Hace unos días la noticia dio la vuelta al mundo, un tribunal de Cardiff (Reino Unido) sentenció a Karl y Victoria Shellard, una pareja que vendía cachorros de bulldog, a pagar unos 547.000 dólares por obligar a sus perras de raza a quedar constantemente embarazadas durante los últimos seis años con el fin de mantener su negocio que mantenía a la familia, mismo que operaron entre 2014 y 2020 sin contar con los permisos correspondientes, informa The Guardian.

Han sido acusados de obligar a sus peros a tener más de una camada al año, lo que infringe las leyes británicas de protección animal. Según señaló la Fiscalía, durante los seis años que se dedicaron a la cría de perros, obtuvieron al menos 67 camadas.

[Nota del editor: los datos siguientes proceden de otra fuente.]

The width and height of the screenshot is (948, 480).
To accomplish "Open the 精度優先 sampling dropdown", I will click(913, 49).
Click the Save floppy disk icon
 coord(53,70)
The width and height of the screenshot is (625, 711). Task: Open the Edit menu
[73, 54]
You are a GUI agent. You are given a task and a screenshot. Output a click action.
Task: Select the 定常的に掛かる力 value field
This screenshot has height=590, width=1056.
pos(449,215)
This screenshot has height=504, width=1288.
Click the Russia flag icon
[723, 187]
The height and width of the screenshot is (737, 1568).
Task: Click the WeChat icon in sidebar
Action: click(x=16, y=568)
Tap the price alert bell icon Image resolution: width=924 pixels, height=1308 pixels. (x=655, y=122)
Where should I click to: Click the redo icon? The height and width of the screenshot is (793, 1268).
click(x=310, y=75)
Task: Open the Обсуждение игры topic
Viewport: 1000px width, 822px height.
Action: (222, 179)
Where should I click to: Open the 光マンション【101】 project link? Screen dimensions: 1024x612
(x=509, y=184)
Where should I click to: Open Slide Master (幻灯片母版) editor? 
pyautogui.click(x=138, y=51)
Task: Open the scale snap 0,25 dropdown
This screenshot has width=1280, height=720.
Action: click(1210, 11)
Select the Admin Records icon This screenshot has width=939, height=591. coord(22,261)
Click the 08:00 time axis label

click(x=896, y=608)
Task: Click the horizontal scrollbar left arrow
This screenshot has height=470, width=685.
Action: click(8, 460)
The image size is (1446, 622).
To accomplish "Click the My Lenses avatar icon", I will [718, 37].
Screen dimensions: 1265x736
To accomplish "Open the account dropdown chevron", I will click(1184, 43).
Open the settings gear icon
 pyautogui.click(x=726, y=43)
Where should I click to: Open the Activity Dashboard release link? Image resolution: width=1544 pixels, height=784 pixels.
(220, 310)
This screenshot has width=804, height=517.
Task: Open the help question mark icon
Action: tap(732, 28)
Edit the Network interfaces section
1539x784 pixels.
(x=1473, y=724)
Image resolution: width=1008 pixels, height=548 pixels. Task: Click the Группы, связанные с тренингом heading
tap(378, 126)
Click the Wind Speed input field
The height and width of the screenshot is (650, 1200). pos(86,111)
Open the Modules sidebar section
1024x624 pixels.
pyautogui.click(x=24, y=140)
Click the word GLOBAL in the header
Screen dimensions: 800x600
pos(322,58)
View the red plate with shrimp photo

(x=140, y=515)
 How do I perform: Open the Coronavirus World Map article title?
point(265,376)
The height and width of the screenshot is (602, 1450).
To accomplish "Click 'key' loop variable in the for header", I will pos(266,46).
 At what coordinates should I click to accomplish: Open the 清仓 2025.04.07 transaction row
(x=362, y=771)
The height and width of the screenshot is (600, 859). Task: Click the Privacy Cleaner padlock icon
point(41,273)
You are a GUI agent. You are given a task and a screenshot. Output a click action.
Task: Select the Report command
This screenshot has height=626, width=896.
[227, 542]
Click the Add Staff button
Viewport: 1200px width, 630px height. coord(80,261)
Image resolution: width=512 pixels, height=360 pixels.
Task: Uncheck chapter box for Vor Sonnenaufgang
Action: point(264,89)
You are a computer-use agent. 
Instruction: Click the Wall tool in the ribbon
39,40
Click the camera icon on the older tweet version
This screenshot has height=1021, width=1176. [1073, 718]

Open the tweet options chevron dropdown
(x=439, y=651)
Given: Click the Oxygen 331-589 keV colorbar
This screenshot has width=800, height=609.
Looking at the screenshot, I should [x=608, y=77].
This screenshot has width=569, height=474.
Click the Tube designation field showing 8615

Según las fuentes los cachorros podían alcanzar un precio de hasta 27.000 dólares, por lo que se estima obtuvieron una ganancia estimada en 509.849 dólares, cantidad que fueron obligados a devolver para evitar una condena de dos años de prisión.

Asimismo, tras declararse culpables de criar perros sin licencia y de nueve cargos por no garantizar las necesidades de los animales, cada uno recibió una multa de 26.000 dólares, además de tener que cubrir los gastos judiciales, que ascienden a poco menos de 60.000.